__INPUT MATERIAL__:
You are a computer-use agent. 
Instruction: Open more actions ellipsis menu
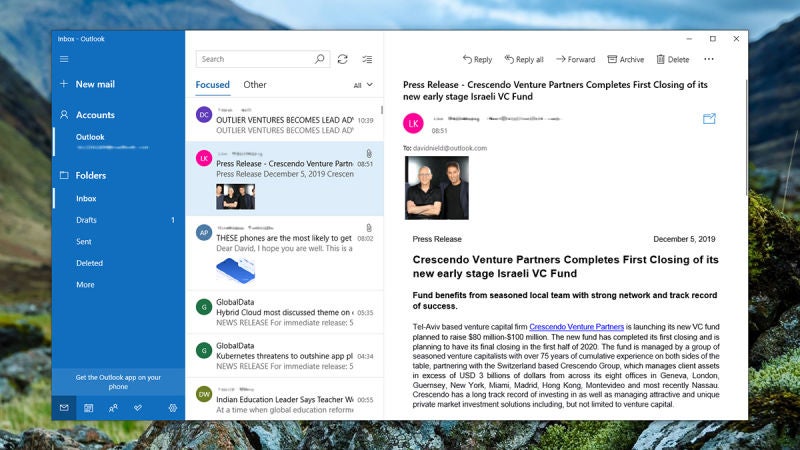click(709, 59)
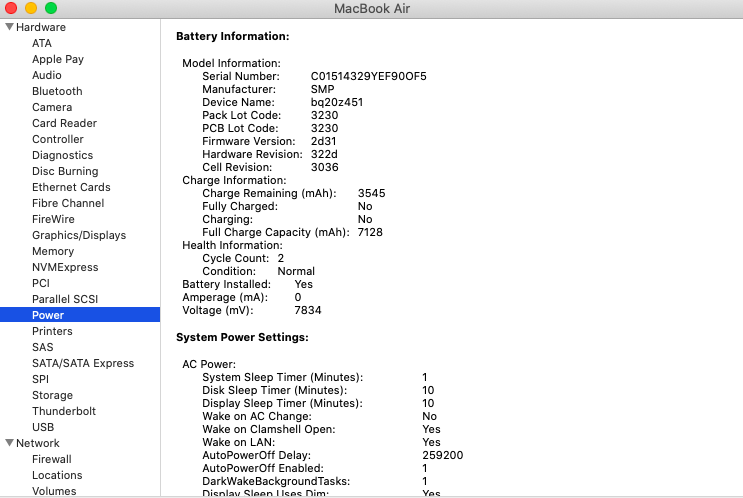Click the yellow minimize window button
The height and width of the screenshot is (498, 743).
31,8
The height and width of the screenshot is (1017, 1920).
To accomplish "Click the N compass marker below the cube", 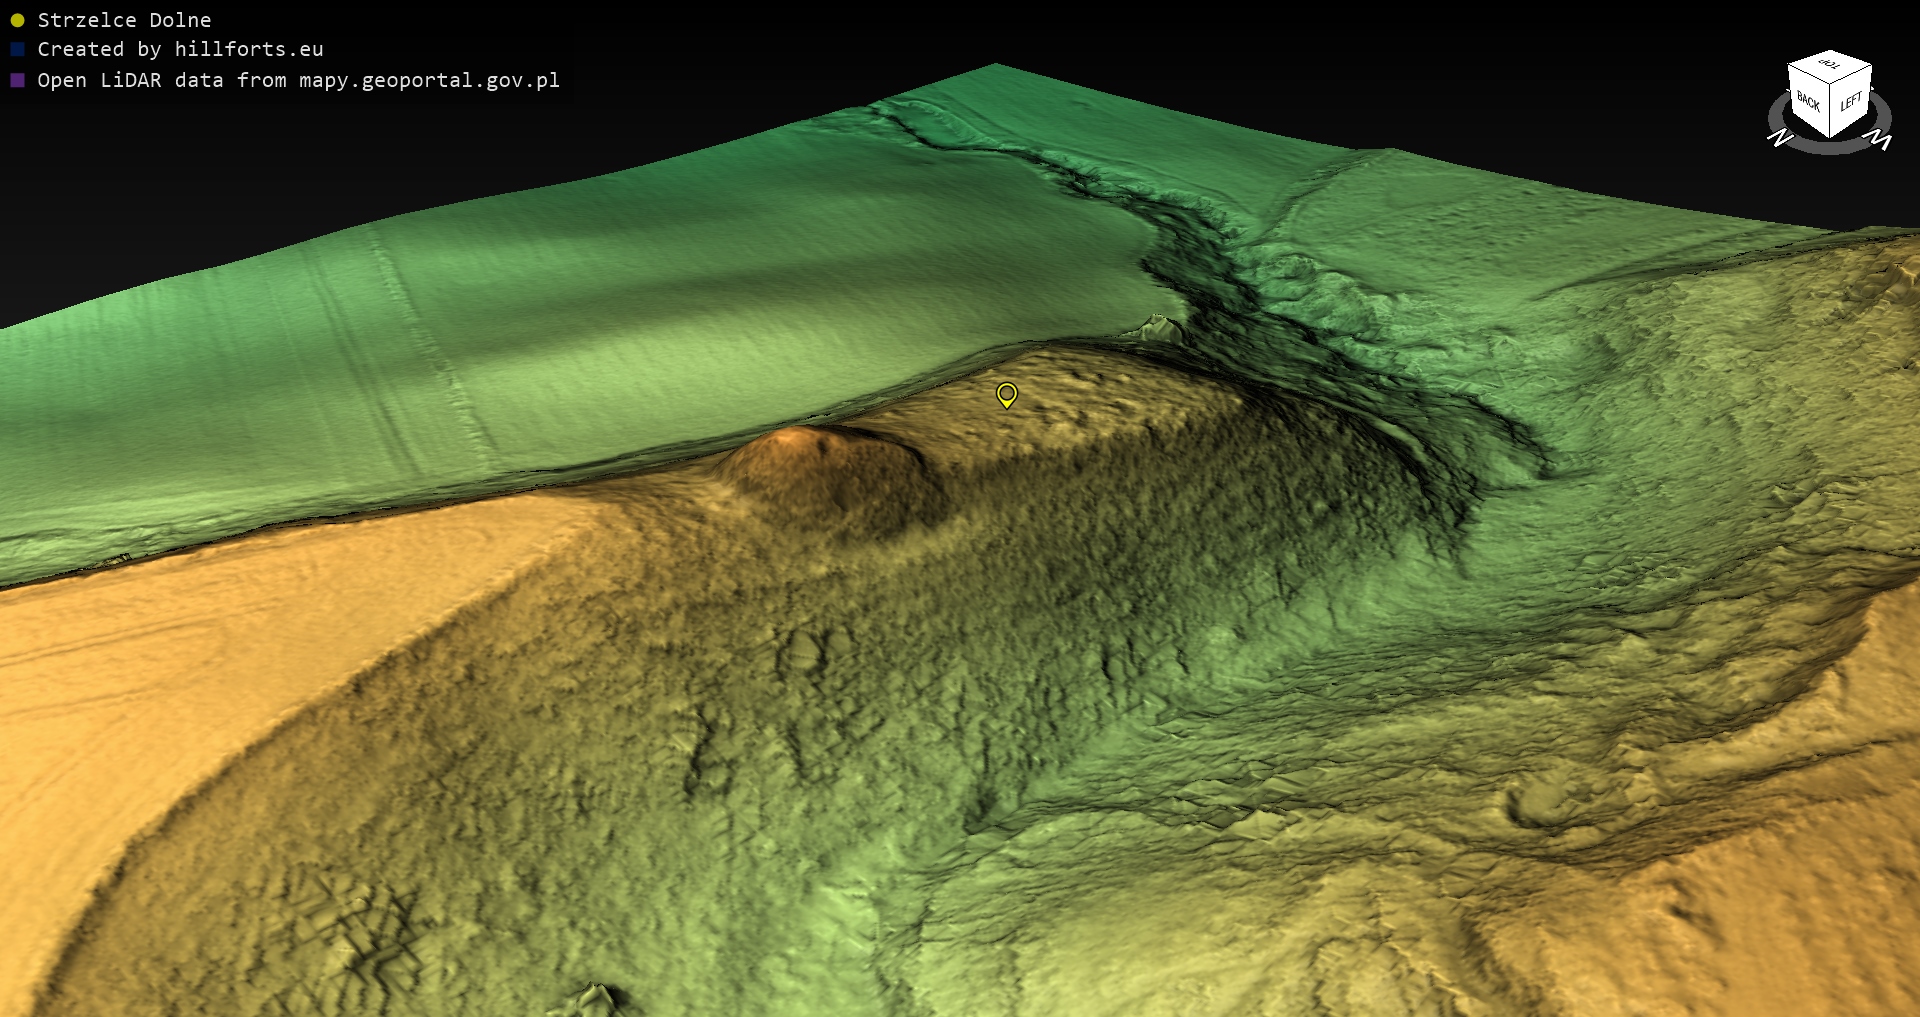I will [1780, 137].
...
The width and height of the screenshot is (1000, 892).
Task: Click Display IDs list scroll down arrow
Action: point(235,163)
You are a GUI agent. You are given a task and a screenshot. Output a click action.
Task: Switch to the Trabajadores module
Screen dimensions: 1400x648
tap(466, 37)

__ACTIVITY__:
I need each line from the listing where the word "agent" occurs.

__WRITTEN ANSWER__:
You are a computer-use agent. 
You are a GUI agent. You are given a task and a screenshot. Output a click action.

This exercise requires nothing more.